The header is done with Paint.Net and the Park avatar from SP-Studio.


Long, long ago the first PCs came out, then being called “microcomputers” to indicate that (a) they used a microprocessor chip for a CPU (brain), and they were not “mainframes” or “big iron” like the big boxes that filled entire floors of banks and other computer-heavy companies.

And many companies built them, some starting in garages, for reasons we can only guess (“You drip any more hot solder on my clean carpet, you can just move out!”).

And many companies who wanted to do things without an expensive purchase of a “mainframe” computer, waited, for some great recognized company to come out with a microcomputer that could become a standard for business.

And finally IBM came out with the first PC businesses felt they might like.  Which didn’t even have a hard drive — just those removable floppy disks in paper envelopes.

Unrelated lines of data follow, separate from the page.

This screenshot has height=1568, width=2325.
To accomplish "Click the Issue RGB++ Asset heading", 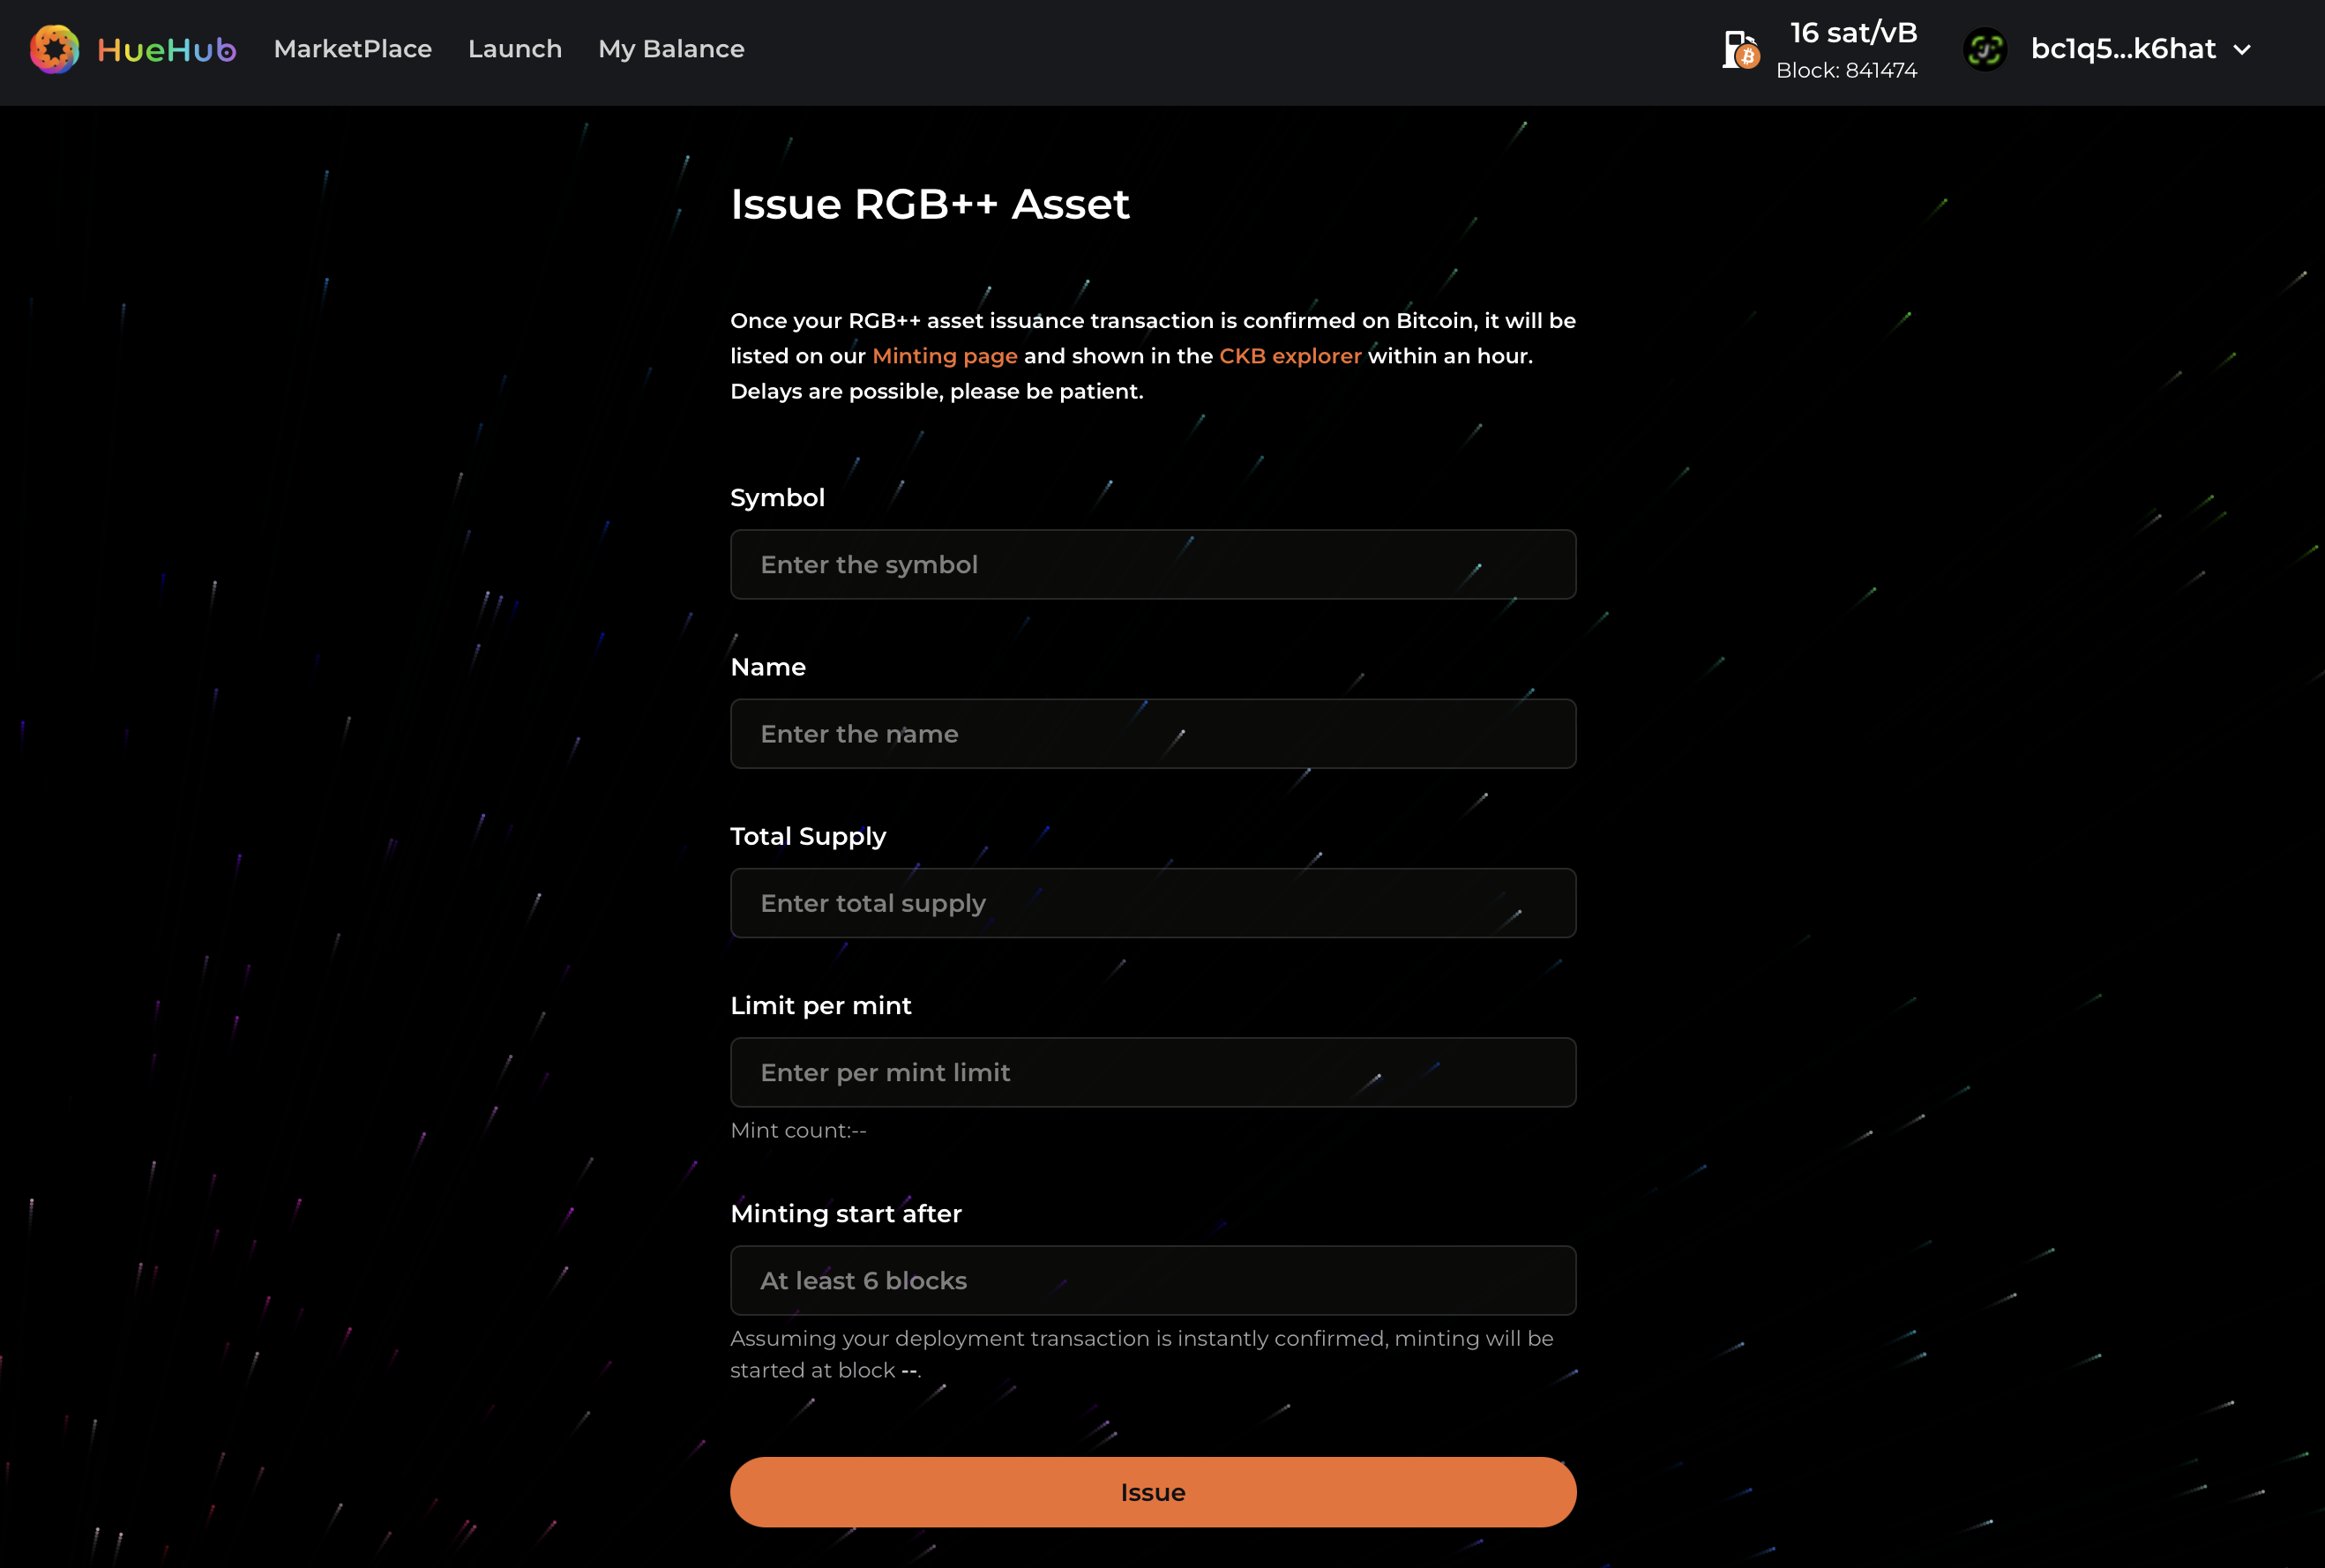I will point(929,204).
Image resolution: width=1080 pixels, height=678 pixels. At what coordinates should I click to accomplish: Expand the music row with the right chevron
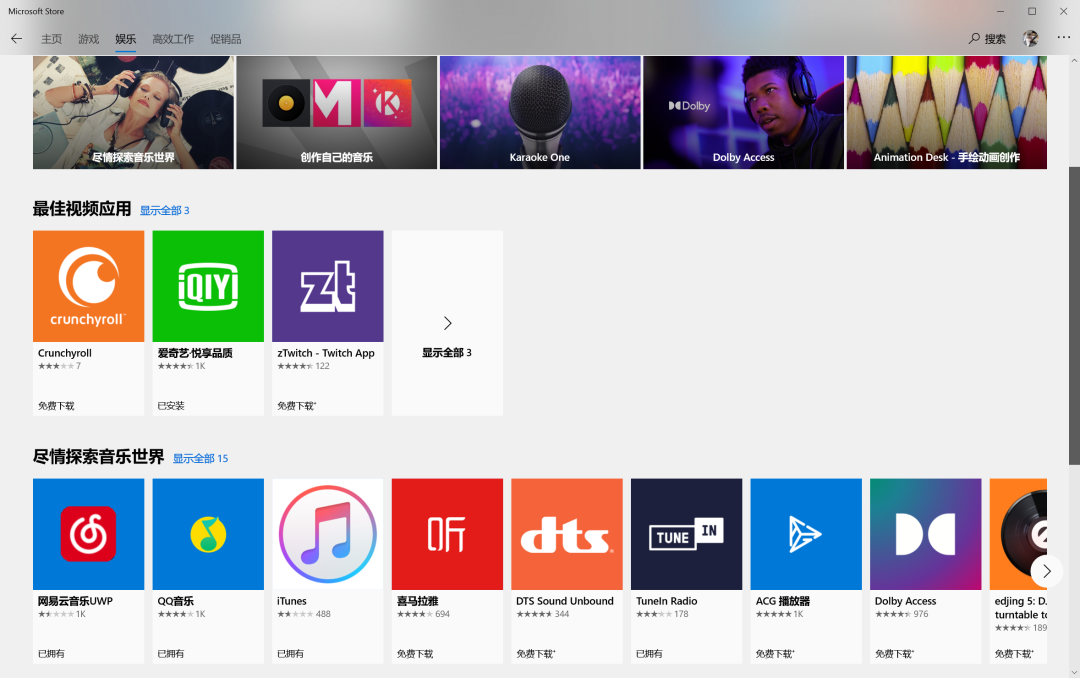[1047, 570]
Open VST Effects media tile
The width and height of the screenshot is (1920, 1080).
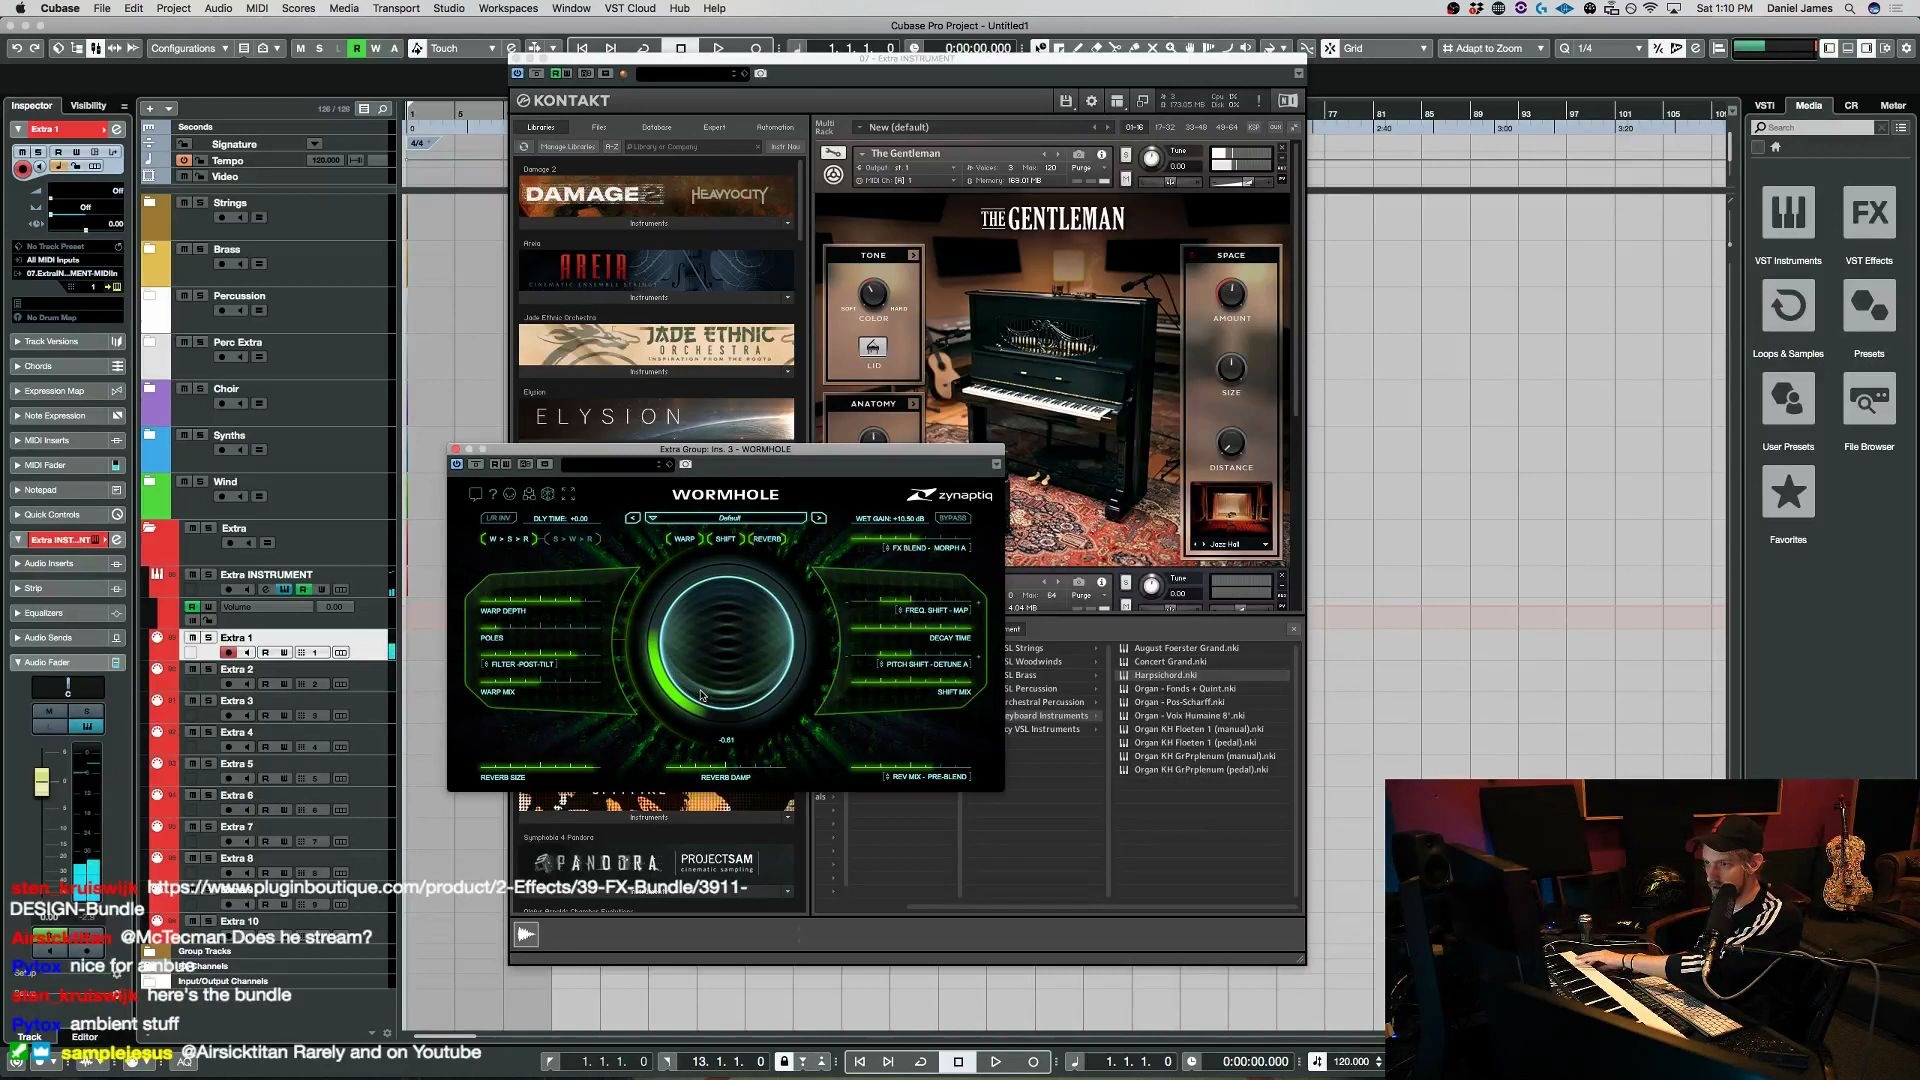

And by the time IBM got hard drives and began making waves in the industry,  I had a multi-user system running on Radio Shack’s TRS-80s at a Regional library (with a hard drive), with stand-alone Model 4ps (using floppies) at many library branches.

And IBM and Radio Shack became too concerned with being proprietary, and Microsoft sold MS-DOS and later Windows all over the place, and “IBM-compatible” and TRS-80 computers became outdated, and “MS-DOS” (later evolving to “Windows”) computers became the standard for business.  So I moved to MS-DOS on a 80286 computer, and then to another library, and on to Windows 3.1, and on and on.

Geez, in computer terms, I’m really old…. but still going.